QUOTED PASSAGE ▸
Security Futures Lab

It's time to rethink our approach to security.

As governments attempt to improve national security, global military spending has reached $2.7 trillion. Yet, by almost every other measure, insecurity is rising. This is the paradox which the Security Futures Lab exists to address.

Security is still too often framed in terms of territory, deterrence, and defence budgets. These remain necessary, but are no longer sufficient. They fail to capture the full reality of what makes societies safe and prosperous.

The threats that most shape people's lives today—climate shocks, pandemics, algorithmic disruption, biodiversity loss—are still too often treated as peripheral to security.

The result is a structural mismatch: unprecedented investment in defence alongside systemic under-preparedness for the risks defining the 21st century.

The expertise to rethink security already exists, distributed across institutions, disciplines, and regions. What is missing is the integrated framework to connect it, the political vocabulary to act on it, and the public mandate to demand it. That is what the Security Futures Lab seeks to build over the next three years.

The Challenge

Risks no longer behave in isolation. They collide, cascade, and amplify across borders.

Systemic risks collide, cascade and amplify across borders and sectors. A climate shock becomes a food crisis. A food crisis drives displacement. Displacement fuels political instability and disinformation. Institutional trust erodes at precisely the moment when response capacity is most needed. The consequences of each risk travel through systems and societies in ways that no single domain of expertise can anticipate or contain.

PROVIDED RECORDS ▸
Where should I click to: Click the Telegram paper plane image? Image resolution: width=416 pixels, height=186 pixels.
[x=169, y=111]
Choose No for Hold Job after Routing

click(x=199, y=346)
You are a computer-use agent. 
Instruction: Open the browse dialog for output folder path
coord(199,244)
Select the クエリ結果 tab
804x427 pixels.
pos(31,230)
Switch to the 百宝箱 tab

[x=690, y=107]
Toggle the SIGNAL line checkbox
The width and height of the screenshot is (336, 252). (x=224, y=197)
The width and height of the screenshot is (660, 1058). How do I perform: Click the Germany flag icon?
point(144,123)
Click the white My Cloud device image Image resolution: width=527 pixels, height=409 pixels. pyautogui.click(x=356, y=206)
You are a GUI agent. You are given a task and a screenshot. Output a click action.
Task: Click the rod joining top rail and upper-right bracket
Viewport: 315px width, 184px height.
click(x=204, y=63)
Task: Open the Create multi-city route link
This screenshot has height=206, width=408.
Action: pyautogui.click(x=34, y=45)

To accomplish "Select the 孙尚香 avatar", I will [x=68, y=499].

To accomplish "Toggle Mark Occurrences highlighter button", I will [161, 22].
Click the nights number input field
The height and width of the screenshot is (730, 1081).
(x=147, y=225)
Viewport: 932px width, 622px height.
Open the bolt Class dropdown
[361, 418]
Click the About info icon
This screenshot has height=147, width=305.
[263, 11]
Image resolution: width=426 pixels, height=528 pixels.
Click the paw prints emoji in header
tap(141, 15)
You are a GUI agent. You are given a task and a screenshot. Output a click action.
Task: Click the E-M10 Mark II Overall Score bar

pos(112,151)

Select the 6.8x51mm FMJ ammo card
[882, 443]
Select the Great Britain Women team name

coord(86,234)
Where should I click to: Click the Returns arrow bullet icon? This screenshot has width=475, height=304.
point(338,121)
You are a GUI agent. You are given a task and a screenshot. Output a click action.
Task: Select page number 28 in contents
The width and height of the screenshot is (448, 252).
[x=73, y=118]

ACTIVITY A ▸ From the Security Futures Lab page, list the threats it names as most shaping people's lives today.
ACTIVITY B ▸ Please return the part of the Security Futures Lab page starting with "It's time to" and going on through "the 21st century.", copied word for word.
ACTIVITY C ▸
Answer these about the Security Futures Lab page:
(i) What figure does it give for global military spending?
(ii) Over how many years does the Lab seek to build what it says is missing?
(iii) According to the section on the challenge, what does a food crisis drive?

REPLY A ▸
climate shocks
pandemics
algorithmic disruption
biodiversity loss

REPLY B ▸
It's time to rethink our approach to security.

As governments attempt to improve national security, global military spending has reached $2.7 trillion. Yet, by almost every other measure, insecurity is rising. This is the paradox which the Security Futures Lab exists to address.

Security is still too often framed in terms of territory, deterrence, and defence budgets. These remain necessary, but are no longer sufficient. They fail to capture the full reality of what makes societies safe and prosperous.

The threats that most shape people's lives today—climate shocks, pandemics, algorithmic disruption, biodiversity loss—are still too often treated as peripheral to security.

The result is a structural mismatch: unprecedented investment in defence alongside systemic under-preparedness for the risks defining the 21st century.

REPLY C ▸
(i) $2.7 trillion
(ii) Three years
(iii) Displacement